> What the task asks:
Every line of the entries below from the one containing "TRANG CHỦ (211, 18)" to the one containing "Mua Acc Tốc Chiến Giá Rẻ (482, 2408)", both ends included, must be written out exactly. No other line belongs in the answer.

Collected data
·····
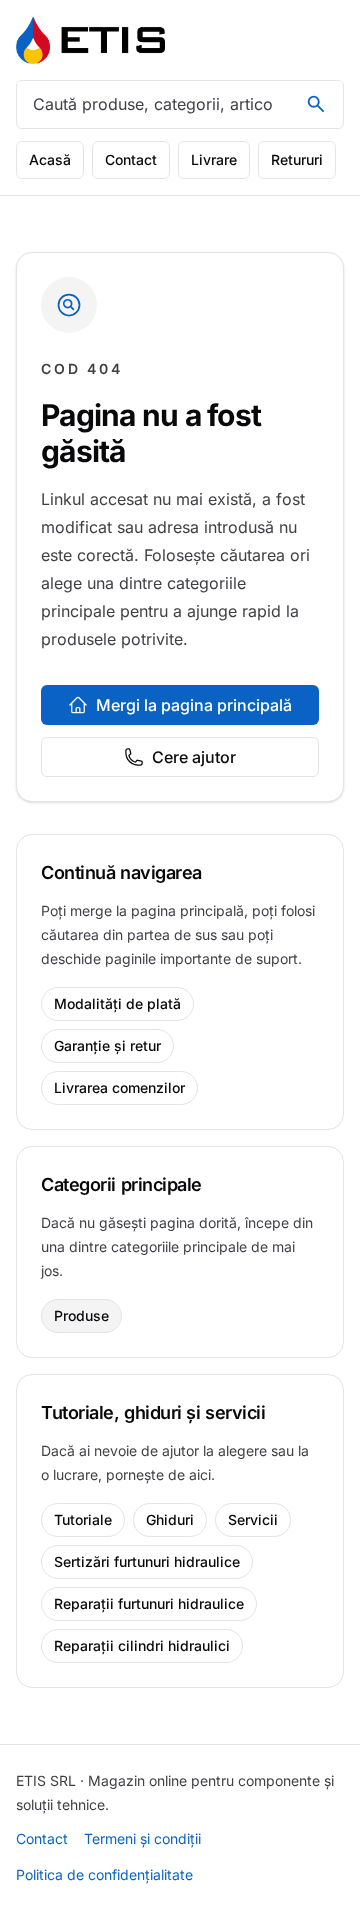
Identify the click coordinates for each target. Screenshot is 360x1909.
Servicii (253, 1519)
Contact (131, 159)
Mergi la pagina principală (194, 705)
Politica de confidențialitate (104, 1874)
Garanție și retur (107, 1045)
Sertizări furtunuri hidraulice (147, 1561)
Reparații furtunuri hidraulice (149, 1603)
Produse (81, 1315)
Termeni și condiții (142, 1838)
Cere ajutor (194, 757)
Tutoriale (83, 1519)
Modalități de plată (117, 1003)
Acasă (50, 159)
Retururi (297, 159)
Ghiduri (170, 1519)
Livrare (214, 159)
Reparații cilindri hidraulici (142, 1645)
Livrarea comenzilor (119, 1087)
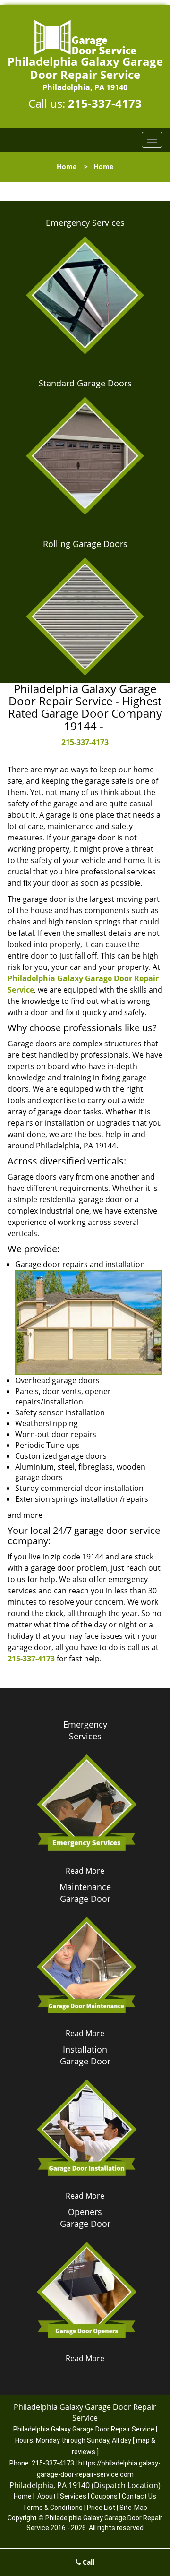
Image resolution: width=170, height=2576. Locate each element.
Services (73, 2496)
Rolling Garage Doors (85, 543)
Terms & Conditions (53, 2507)
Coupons (104, 2496)
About (46, 2496)
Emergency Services (85, 222)
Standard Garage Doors (85, 383)
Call (87, 2562)
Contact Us (139, 2496)
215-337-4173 (105, 103)
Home (66, 166)
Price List (101, 2507)
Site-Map (133, 2507)
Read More (85, 1871)
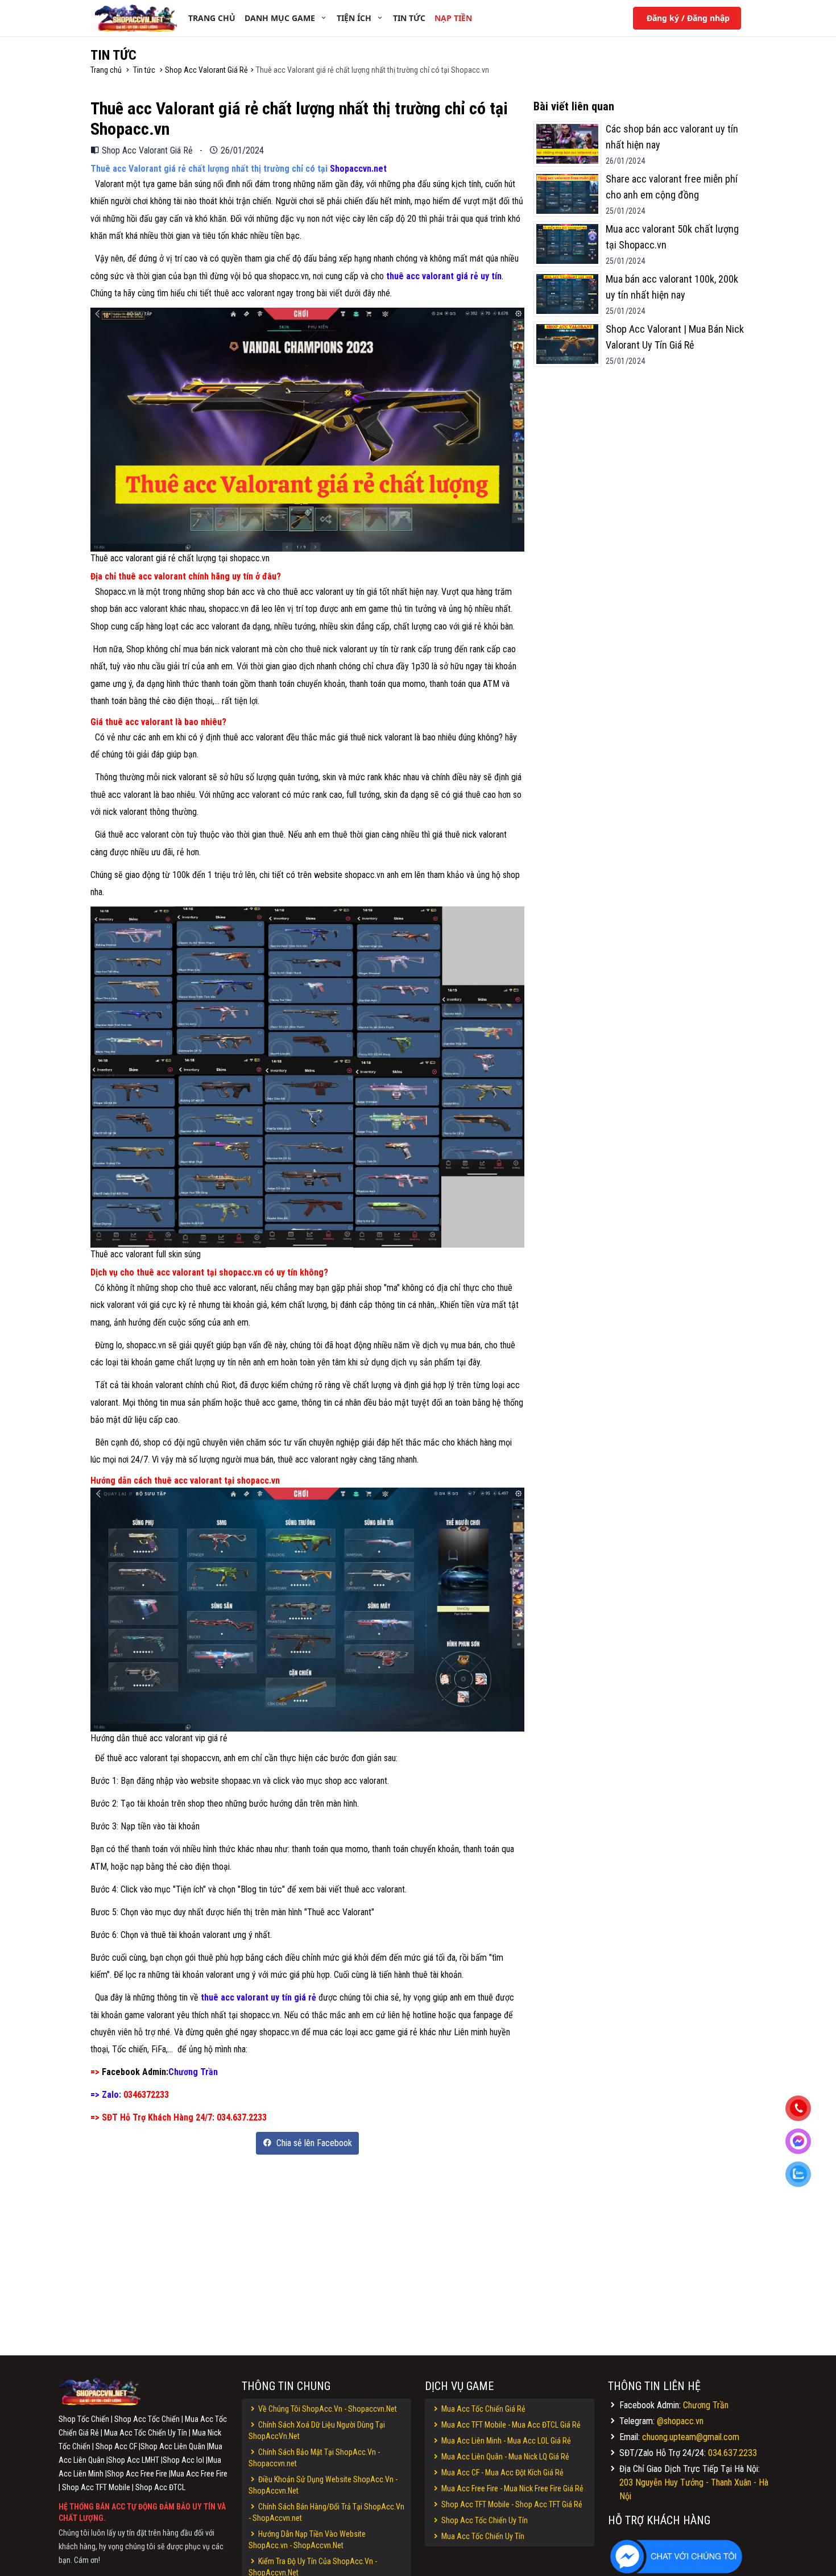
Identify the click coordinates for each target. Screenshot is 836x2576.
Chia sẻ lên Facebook (313, 2143)
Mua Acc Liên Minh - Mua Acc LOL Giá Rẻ (505, 2440)
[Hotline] (802, 2109)
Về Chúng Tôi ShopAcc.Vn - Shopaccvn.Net (326, 2408)
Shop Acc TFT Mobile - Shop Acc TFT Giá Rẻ (511, 2504)
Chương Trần (706, 2405)
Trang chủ (106, 69)
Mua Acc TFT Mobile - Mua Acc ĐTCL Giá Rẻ (510, 2424)
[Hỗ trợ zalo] (802, 2175)
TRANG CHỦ (211, 18)
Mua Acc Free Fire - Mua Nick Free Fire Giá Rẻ (511, 2488)
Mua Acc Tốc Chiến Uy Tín (482, 2536)
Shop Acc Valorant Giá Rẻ (206, 69)
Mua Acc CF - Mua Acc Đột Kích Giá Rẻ (502, 2472)
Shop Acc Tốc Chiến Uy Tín (484, 2520)
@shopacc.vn (680, 2421)
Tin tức (144, 69)
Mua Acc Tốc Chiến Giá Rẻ (482, 2408)
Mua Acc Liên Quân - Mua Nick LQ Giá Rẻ (504, 2456)
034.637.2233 (732, 2452)
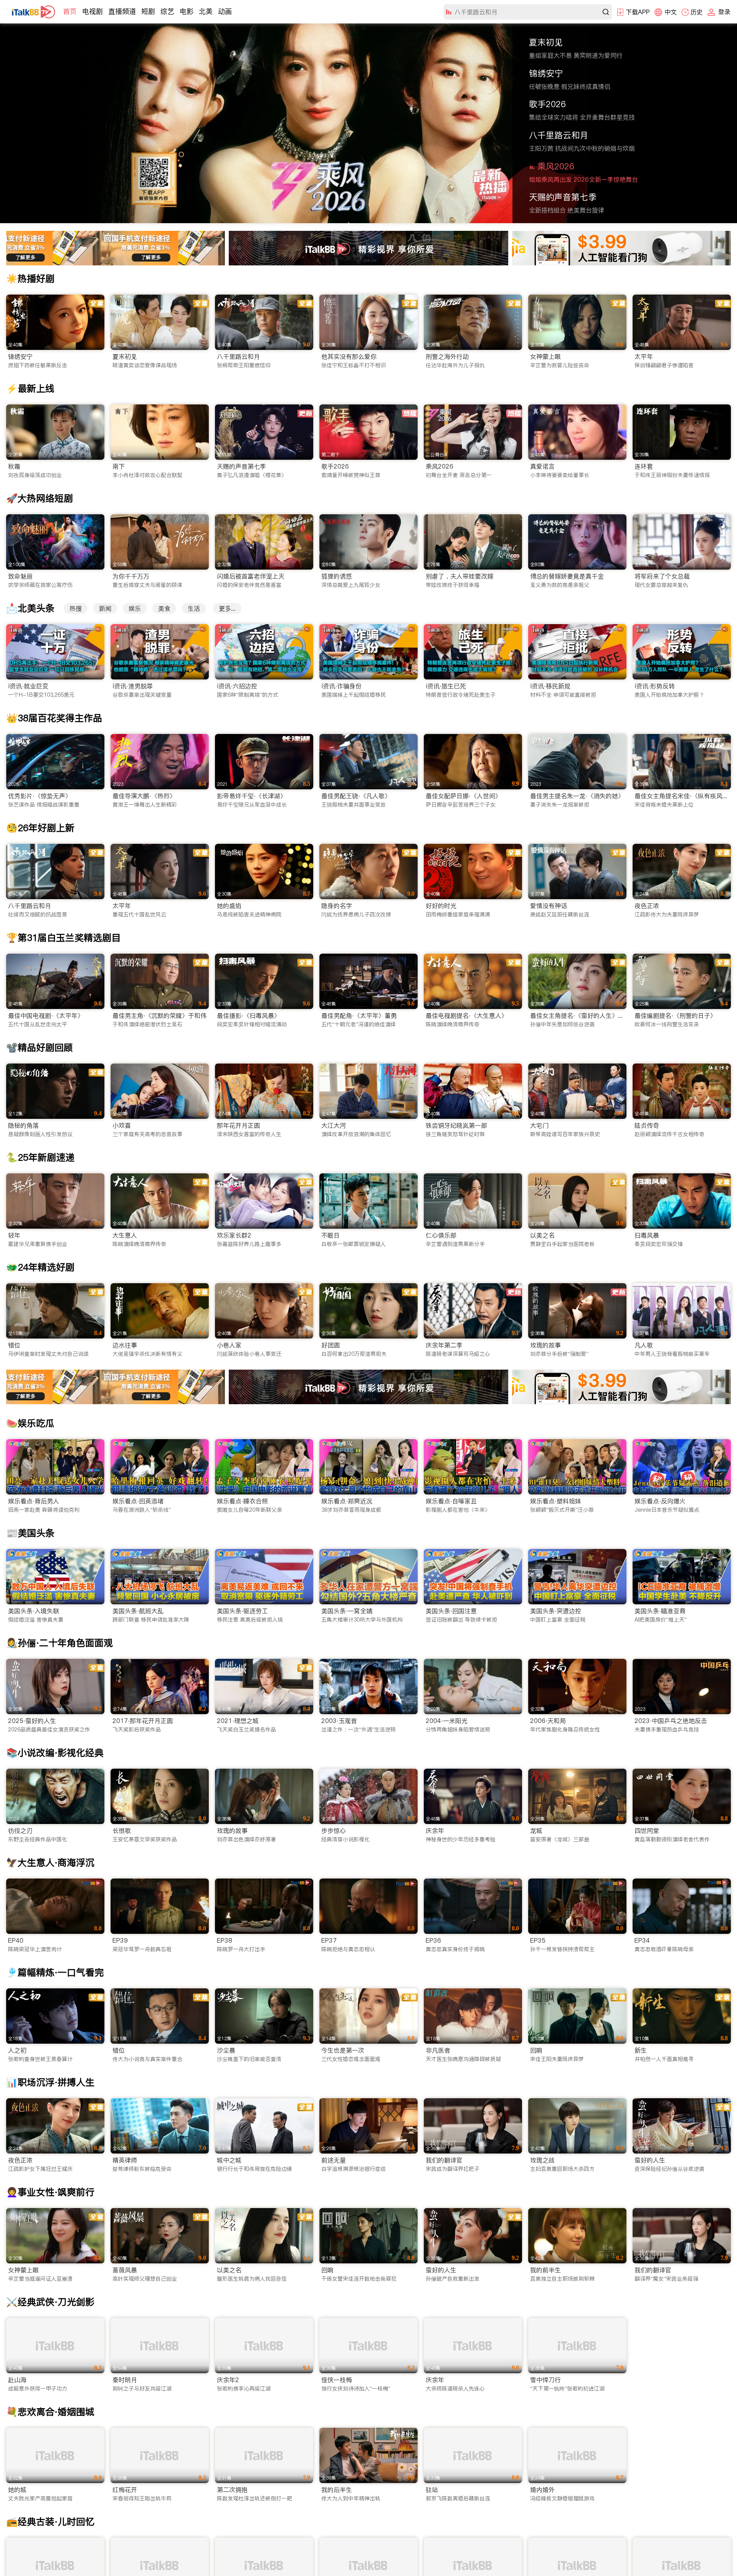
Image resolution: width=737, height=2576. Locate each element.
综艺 (167, 11)
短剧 (148, 11)
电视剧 (92, 11)
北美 (206, 11)
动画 (225, 11)
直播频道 (122, 11)
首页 (70, 11)
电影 (186, 11)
·····
> Result for this exercise:
TRANG CHỦ (211, 18)
Mua Acc Free Fire - Mua Nick Free Fire Giá Rẻ (511, 2488)
Mua Acc Tốc Chiến Uy Tín (482, 2536)
Shop Acc Valorant Giá Rẻ (206, 69)
Mua Acc CF - Mua Acc Đột Kích Giá Rẻ (502, 2472)
Shop Acc Tốc Chiến Uy Tín (484, 2520)
@shopacc.vn (680, 2421)
Tin tức (144, 69)
Mua Acc Tốc Chiến Giá Rẻ (482, 2408)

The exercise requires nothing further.